Please state how many lines of the material contain "agent", giving nothing but the number.

**** Given data ****

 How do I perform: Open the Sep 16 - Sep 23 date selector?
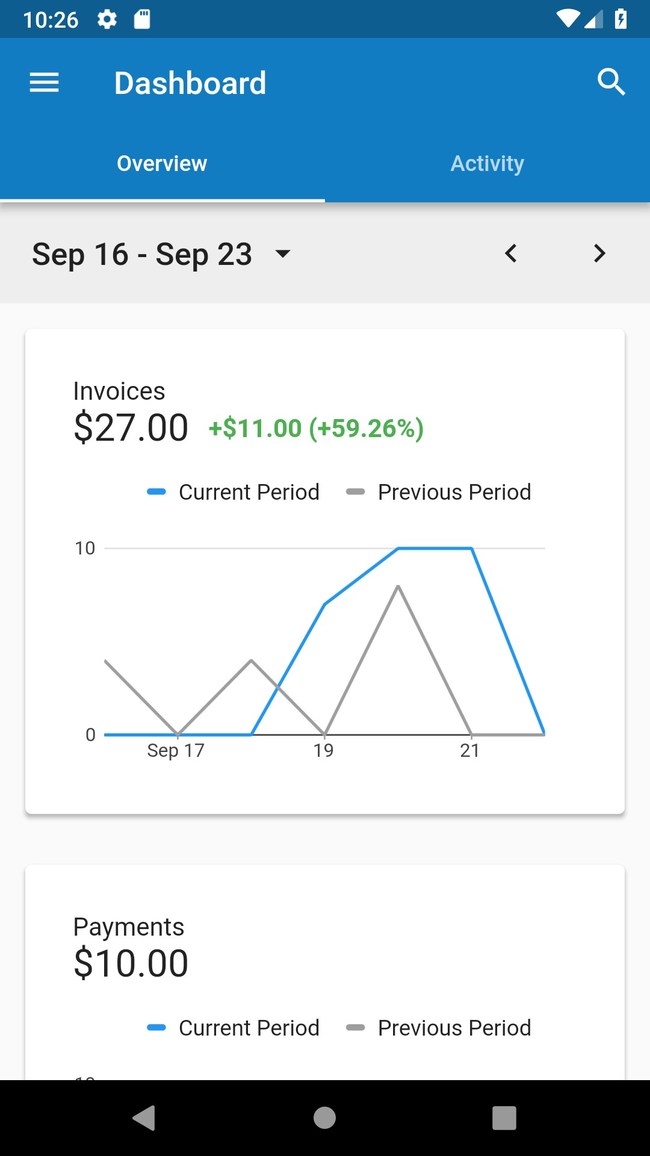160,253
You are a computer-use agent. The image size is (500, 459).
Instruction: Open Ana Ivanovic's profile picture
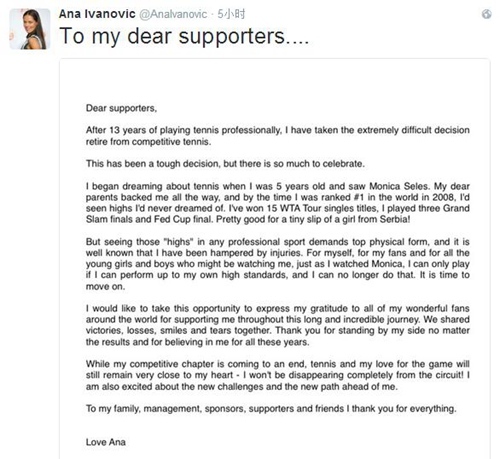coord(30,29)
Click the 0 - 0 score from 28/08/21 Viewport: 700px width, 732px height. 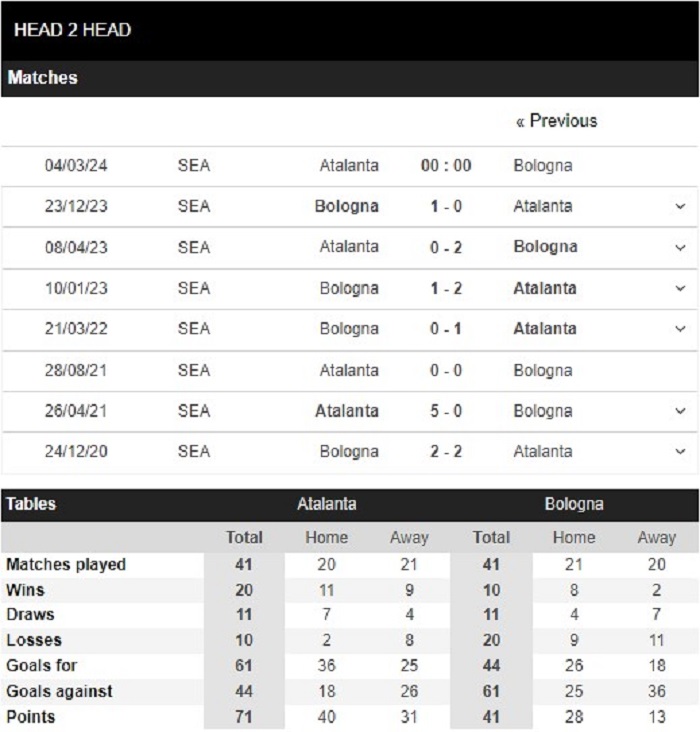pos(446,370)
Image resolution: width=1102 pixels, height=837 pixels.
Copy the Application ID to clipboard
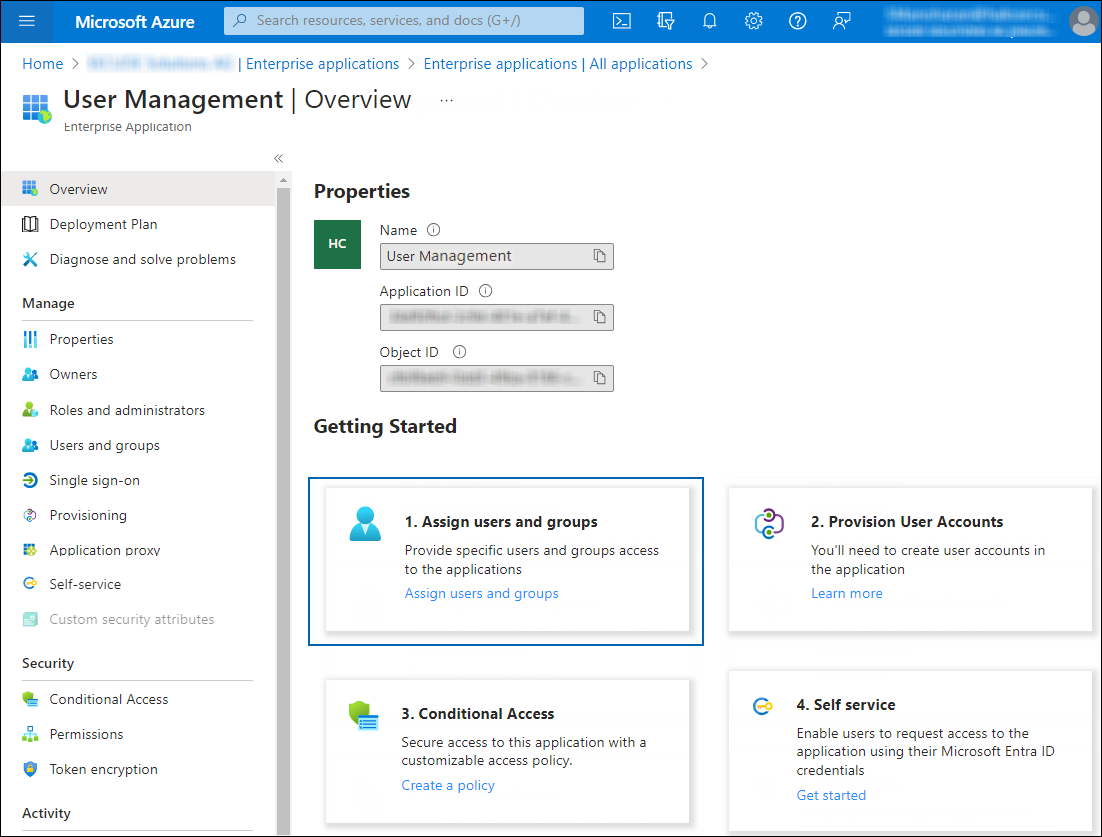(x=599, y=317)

****
**** Given data ****

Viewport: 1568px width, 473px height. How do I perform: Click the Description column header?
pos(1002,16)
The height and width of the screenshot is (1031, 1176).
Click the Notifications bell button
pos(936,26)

****
**** Given data ****

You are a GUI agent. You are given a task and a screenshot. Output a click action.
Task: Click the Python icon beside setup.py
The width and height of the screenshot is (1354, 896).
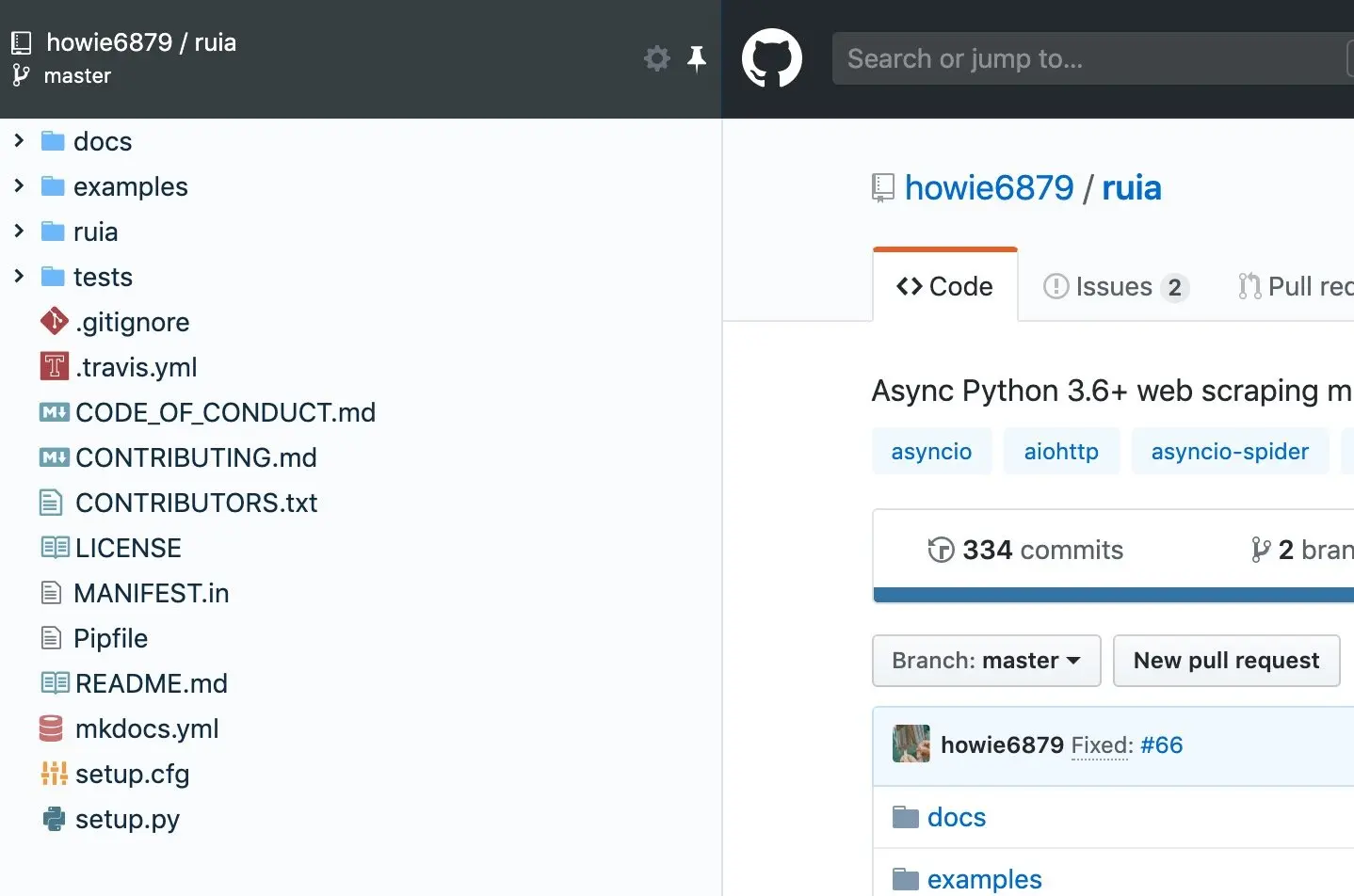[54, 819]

****

→ Exercise solution: 2